Activating the Ops Manager Root CA fails with a violation error 'active child certificate version is not the latest non transitional version or more than one active version'
search cancel

Activating the Ops Manager Root CA fails with a violation error 'active child certificate version is not the latest non transitional version or more than one active version'

book

Article ID: 401774

calendar_today

Updated On:

Products

VMware Tanzu Platform

Issue/Introduction

While following the procedure on rotating the Ops Manager Root CA, specifically upon running the curl command to call the "/activate" endpoint in the "Step 2: Activate the CAs" step, the following safety violation is encountered:

{"certificates":{"updated":[],"excluded":[],"update_failed":[]},"safety_violations":[{"violation":"active child certificate version is not the latest non transitional version or more than one active version exists","certificate_names":["/bosh_dns_health_client_tls","/bosh_dns_health_server_tls","/dns_api_client_tls","/dns_api_server_tls","/opsmgr/bosh_dns/san_migrated"]}],"errors":["failed to activate certificate authorities"]}

 

The solution for this is usually to upgrade all deployments so that all the leaf certs would be signed by the latest version of the Ops Manager CA cert.  However, even after all the deployments have been upgraded, the above error persists.

Environment

VMware Tanzu Platform

Cause

There is at least one deployment that is still recorded in Credhub to be having leaf certs that are signed by an old version of a CA cert.  This can be verified by running the `maestro topology` command and reviewing the output.

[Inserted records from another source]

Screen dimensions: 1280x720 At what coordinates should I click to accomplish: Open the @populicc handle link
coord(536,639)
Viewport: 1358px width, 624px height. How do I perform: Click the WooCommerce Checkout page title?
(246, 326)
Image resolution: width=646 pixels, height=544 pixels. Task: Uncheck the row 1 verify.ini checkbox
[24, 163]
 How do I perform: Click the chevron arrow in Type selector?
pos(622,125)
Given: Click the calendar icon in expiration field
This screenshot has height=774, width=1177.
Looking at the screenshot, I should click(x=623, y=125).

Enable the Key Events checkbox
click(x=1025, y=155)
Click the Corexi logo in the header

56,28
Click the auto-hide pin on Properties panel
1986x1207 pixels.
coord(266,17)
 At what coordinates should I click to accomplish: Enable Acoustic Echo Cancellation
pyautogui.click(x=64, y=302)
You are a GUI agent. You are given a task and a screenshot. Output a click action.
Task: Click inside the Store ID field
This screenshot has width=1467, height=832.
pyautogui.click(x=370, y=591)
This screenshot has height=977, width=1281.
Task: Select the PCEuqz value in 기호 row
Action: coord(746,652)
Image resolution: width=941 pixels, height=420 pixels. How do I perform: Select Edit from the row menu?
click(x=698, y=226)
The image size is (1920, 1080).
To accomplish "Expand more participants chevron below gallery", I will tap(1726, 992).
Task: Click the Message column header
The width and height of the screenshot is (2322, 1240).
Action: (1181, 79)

As an example, the leaf cert "/bosh_dns_health_client_tls", which is one of the certs named in the error message, has this section in the maestro topology output:

        - name: /bosh_dns_health_client_tls
          certificate_id: CERTID123
          signed_by: /opsmgr/bosh_dns/tls_ca
          versions:
            - version_id: yyy
              active: true
              signed_by_version: 1111
              deployment_names:
                - bosh-health
                - cf-5555
                - service-instance_6666
                - service-instance_7777
                - service-instance_8888
              generated: true
              valid_until: 2029-05-28T16:38:08Z
            - version_id: xxx
              active: true
              signed_by_version: 1111
              deployment_names:
                - service-instance_aaa
                - service-instance_bbb
                - service-instance_ccc
              generated: true
              valid_until: 2027-04-05T09:15:24Z

In the above, there are two active versions of the "/bosh_dns_health_client_tls" cert.  The version 'xxx' of that cert is being used by three deployments (service-instance_aaa, service-instance_bbb and service-instance_ccc) and it has a validity end date that is earlier than the other version, and so it could be suspected that this cert (version 'xxx') is the older cert and should no longer be used by any deployments if an Apply Changes (with upgrade all service instances errand enabled) was recently done.  The deployments, still using the old cert, could be failed deployments that doesn't have any VM's.  These could be service instance deployments that failed during their creation stage.

Resolution

If the service instance deployment does not have any VM's running, and if running `bosh manifest -d $deployment` doesn't have any output, then it is safe to assume that these are failed service instance deployments.  If these are failed deployments, then these can be deleted by running the following command on each one:

bosh -d $service_instance_name delete-deployment

Once those deployments are deleted, run the maestro topology again and the output should no longer show those deployments and then there should only be one active cert that has deployments.  If so, then run the step again to activate the Ops Manager Root CA to resume the procedure to rotate it.